Wednesday, August 23, 2006

HILLARY FOR PRESIDENT?

Hillary Clinton es una de esas maquinas políticas que no deja indiferente a nadie. La senadora demócrata del estado de Nueva York, reciente portada en el semanario Time, prepara incansablemente su más que posible reelección en los comicios de Noviembre. Por otro lado, nadie puede ocultar que Hillary (cuyo equipo, de casi cincuenta personas, ya ha reunido más de treinta y tres millones de dólares en funds) tiene a las presidenciales del 2008 en mente.

Los “síntomas presidenciales” son evidentes; Hillary, antes conocida por su progresismo exacerbado en asuntos tan delicados como la sanidad o el derecho al aborto, ha virado inteligentemente hacia posiciones más centristas en asuntos como la política energética o militar.

Según un estudio de la misma revista, un cincuenta y tres por ciento de los ciudadanos guarda una buena opinión de ella (el nivel más alto en un hipotético candidato demócrata). Sin embargo, las opiniones desfavorables suben a un peligroso cuarenta y cuatro por ciento. En una hipotética contienda con John McCain (el candidato favorito en las líneas republicanas), Hillary sería también la candidata más bien situada, con solamente dos puntos de desventaja respecto al veterano e inteligente político de Arizona. En definitiva, una polaridad que la presenta como una buena líder con sólidas convicciones morales para el electorado demócrata y como una oportunista que cambia sus valores a voluntad a ojos republicanos.
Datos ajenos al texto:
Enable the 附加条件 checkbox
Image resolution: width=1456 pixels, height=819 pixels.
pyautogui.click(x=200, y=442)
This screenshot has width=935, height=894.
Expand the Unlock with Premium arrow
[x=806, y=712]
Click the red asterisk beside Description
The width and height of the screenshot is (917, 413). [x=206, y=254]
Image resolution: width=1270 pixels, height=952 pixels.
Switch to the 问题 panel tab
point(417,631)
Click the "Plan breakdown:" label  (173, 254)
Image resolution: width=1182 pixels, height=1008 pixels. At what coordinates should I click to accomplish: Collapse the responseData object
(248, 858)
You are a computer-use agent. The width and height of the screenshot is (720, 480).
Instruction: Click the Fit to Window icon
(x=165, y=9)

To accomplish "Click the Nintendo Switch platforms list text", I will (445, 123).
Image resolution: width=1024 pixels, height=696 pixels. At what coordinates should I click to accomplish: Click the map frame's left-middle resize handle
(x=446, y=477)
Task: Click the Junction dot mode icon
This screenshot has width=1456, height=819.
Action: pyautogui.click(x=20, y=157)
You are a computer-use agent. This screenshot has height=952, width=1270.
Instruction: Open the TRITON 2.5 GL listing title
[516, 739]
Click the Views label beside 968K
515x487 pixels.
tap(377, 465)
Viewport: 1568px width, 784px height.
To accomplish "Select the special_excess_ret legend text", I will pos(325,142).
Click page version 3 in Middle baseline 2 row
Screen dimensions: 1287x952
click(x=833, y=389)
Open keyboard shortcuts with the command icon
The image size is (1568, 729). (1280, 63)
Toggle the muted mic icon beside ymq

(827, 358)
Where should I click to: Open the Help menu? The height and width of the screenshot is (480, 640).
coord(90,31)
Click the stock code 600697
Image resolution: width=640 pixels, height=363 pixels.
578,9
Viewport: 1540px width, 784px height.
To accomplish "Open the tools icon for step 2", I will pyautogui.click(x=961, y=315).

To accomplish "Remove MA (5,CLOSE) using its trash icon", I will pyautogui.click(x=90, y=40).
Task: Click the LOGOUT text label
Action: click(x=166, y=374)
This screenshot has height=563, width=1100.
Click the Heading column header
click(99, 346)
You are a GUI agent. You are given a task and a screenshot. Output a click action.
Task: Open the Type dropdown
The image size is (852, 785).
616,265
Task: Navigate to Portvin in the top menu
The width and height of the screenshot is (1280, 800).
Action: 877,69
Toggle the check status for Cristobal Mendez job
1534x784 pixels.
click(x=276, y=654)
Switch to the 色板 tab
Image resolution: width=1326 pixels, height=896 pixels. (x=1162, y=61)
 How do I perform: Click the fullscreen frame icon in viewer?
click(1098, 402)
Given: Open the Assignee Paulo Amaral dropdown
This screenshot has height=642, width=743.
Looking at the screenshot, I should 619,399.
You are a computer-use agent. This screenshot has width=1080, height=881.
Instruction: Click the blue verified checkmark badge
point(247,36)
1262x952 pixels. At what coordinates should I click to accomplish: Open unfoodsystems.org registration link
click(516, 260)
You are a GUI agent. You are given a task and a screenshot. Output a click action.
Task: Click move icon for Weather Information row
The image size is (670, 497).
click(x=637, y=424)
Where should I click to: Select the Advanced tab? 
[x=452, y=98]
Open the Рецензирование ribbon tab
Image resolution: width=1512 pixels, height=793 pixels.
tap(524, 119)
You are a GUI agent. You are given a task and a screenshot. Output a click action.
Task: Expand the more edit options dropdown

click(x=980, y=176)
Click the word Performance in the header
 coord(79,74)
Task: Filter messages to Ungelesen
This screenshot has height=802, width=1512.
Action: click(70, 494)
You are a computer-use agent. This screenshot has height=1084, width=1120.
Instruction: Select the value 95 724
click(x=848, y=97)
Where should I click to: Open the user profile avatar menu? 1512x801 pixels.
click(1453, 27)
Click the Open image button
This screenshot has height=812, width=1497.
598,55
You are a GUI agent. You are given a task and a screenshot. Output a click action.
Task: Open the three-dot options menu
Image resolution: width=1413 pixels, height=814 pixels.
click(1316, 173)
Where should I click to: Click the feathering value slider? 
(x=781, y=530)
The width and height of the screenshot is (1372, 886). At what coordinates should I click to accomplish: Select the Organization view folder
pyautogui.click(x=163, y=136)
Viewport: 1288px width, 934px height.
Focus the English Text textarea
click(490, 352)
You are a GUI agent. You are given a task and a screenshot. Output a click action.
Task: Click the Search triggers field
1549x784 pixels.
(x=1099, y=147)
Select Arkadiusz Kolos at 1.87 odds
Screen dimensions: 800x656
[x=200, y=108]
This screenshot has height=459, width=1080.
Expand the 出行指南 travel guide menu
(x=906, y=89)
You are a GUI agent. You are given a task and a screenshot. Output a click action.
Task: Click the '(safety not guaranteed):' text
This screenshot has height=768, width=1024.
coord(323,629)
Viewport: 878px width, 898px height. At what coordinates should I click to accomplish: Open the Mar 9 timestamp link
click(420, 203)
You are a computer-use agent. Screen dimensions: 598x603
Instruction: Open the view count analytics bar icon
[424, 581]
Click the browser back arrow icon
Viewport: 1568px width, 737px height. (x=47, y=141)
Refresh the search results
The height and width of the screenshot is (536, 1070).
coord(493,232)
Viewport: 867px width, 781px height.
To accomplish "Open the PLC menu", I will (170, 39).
Igualmente, Hillary está jugando sus cartas con inteligencia. Sin virar excesivamente a posiciones anti-bélicas, se ha distanciado de visiones como la de Joe Lieberman, recientemente derrotado en las primarias demócratas de Conneticut, unas elecciones expresamente marcadas por el conflicto en Irak. Por otro lado –en lo que toca al aborto- Hillary se ha alejado últimamente del problema de la legalización para recalcar la desgracia que representa esta práctica para cualquier mujer. Si comparamos su gestión en el senado, siendo menos liberal (en terminología yankee) que Kerry, lo ha sido más que algunos colegas ilustres demócratas como Joe Biden o Evan Bayh. Ejemplos, en definitiva, que marcan una voluntad conciliadora en un país últimamente marcado por el extremismo ideológico.

Pero Hillary, como es imaginable, no llega sola a la aventura. Le acompaña la sombra de un tal Bill Clinton, uno de los presidentes más polémicos de la historia del país; idolatrado en Europa, Clinton representa todo lo que la filosofía bushiana ha pretendido aniquilar. Evidentemente, George W. Bush (recuérdese un pasado de hígado más bien hinchado) no es nadie que pueda ir dando lecciones de buenas maneras. Pero –nos guste o no- la importancia de los valores morales (dicho en plata, religiosos) es hoy en día, en Norteamérica, mucho más determinante que hace seis años. Y Bill Clinton todavía es, en ese sentido, el mujeriego que llevó sus majaderías demasiado lejos.

Por otro lado, la sombra de Bill puede ser mucho más perniciosa; Bill Clinton es uno de esos políticos que puede hacer vibrar un auditorio con un par de frases (no es de extrañar que John Kerry apareciese pocas veces junto a él en su campaña electoral del 2004); es uno de esos divos a los que no se le puede pedir contención, del que no se puede esperar que se sitúe en un segundo plano. En ese sentido, un setenta por ciento de los americanos guardan todavía una buena impresión de su presidencia, un porcentaje que dobla la actual popularidad del presidente Bush. Hillary todavía no tiene ese carisma.

Igualmente, existe un fenómeno que el reportaje de la revista Time, sorprendentemente, no menciona. Evidentemente, y perdón por la perogrullada, Hillary es una mujer, la primera mujer que podría devenir presidenta de la mayor potencia del mundo. ¿Es eso un problema? Pues, seamos realistas, lo es. Y no solamente en lo que atañe al machismo de los hombres, cosa ya habitual. Muchas mujeres a las que pregunto habitualmente por Hillary alaban su gestión e inteligencia aunque –paradójicamente- no ven con buenos ojos que una mujer esté sentada en el despacho oval. Una vez más, y por desgracia, el machismo también es constante en las mujeres.

Sea como fuere, una hipotética contienda entre Hillary Clinton y John McCain me parecería de un calado político incontestable. Dos candidatos preparados, sólidos, moderados y con un nivel de gestión importante darían quizás a este país una credibilidad que –seamos honestos- se merece. Igualmente, y perdónenme la frivolidad, a servidor, el ver de consorte presidencial a un hombre que jugaba a los puritos habanos con sus becarias, le encantaría ¿Se imaginan?